### PROBLEMS AND TASKS
- 1) According to the post about a teenager hiding garbage, who lives in the writer's household?
- 2) Convert the extracted data entries into a Markdown table with the columns n (row number) and Line, omitting blank lines and leaving out the pictures.

Just cut off the obvious remarks: Yes, I know it’s not drugs or alcohol or endangered seal pups or immigrant child slaves being hidden. He’s basically a good kid, does well in school, is in an after-school activity, all that good stuff. That’s why I’m asking for opinions beyond just “ground him for [time]!”. But this repeated behavior links in to other bad choices and decision making (deceit, lack of responsibility, etc) so I’d like to handle it for what it is than hear about what it’s not.
He has no real reason to be doing this. It’s just teenage stupidity, I suspect. I’ve made clear before that I buy food with the intent for it to be eaten so, provided he’s respectful in how he eats it (no eating a whole bag of cookies or drinking a whole thing of juice without any one else having any) there’s no reason to hide the fact that he had some chips. It’s not really laziness – half the stuff took more effort to hide than to stick in the trash. I suspect it starts with thinking he’ll be in trouble for eating it, so he hides it and then he hides more and then it just becomes “okay” in his mind to cram garbage into places. That’s obviously not a mindset we want to encourage. But I can’t think of a way to get across that I don’t give a shit about a package of Pop-Tarts aside from plainly stating “Look, I don’t give a shit about the package of Pop-Tarts just throw the wrapper away”.
I don’t really see it as “hording”, at least not as I see it depicted on the TV shows. He has no attachment to the garbage and it’s obviously just garbage (even to him). It just isn’t going where the garbage goes. Our house can be cluttered and messy (we have a 14 year old, a 3 year old and two working parents) but it’s definitely livable, the kitchen especially is kept clean and the “stuff” is legitimate stuff that needs organizing, not garbage. I wouldn’t want the Pope to visit but I’m not ashamed to have friends and family drop by.
Although the title says “punishment”, I’m curious for any insight. Or discipline that could prove more fruitful than just “take away the video games”. And, again, I’m well aware and thankful that a bajillion other parents would love to have this be their biggest problem but that’s not a good reason for not taking care of this one.

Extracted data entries
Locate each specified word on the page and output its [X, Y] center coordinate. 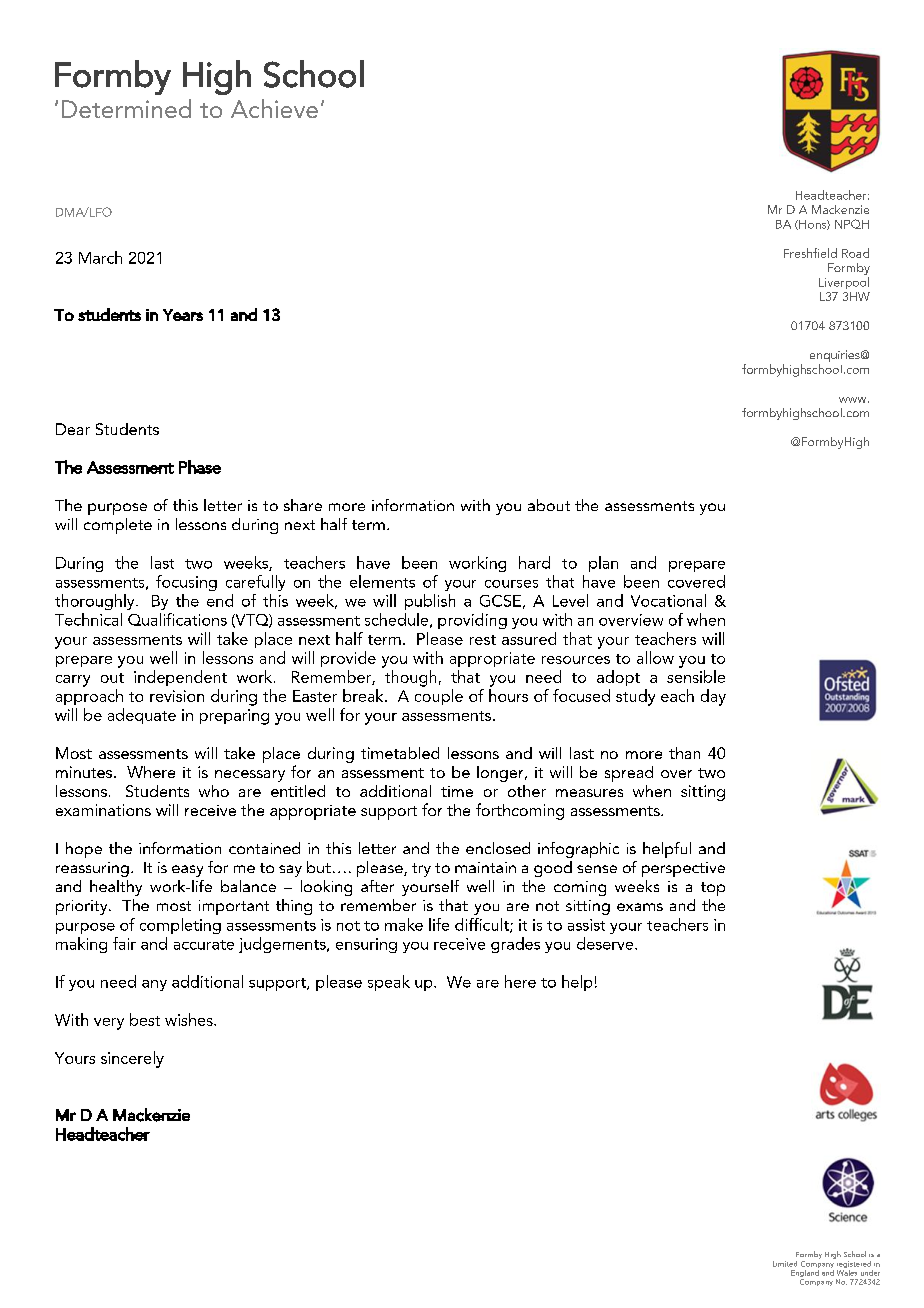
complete [118, 526]
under [870, 1273]
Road [855, 253]
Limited [785, 1264]
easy [187, 871]
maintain [485, 867]
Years [183, 315]
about [549, 505]
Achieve [274, 108]
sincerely [132, 1059]
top [713, 889]
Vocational [668, 600]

### ANSWER SET
- 1) A 14-year-old, a 3-year-old, and two working parents.

- 2)
| n | Line |
|---|---|
| 1 | Locate each specified word on the page and output its [X, Y] center coordinate.  |
| 2 | complete [118, 526] |
| 3 | under [870, 1273] |
| 4 | Road [855, 253] |
| 5 | Limited [785, 1264] |
| 6 | easy [187, 871] |
| 7 | maintain [485, 867] |
| 8 | Years [183, 315] |
| 9 | about [549, 505] |
| 10 | Achieve [274, 108] |
| 11 | sincerely [132, 1059] |
| 12 | top [713, 889] |
| 13 | Vocational [668, 600] |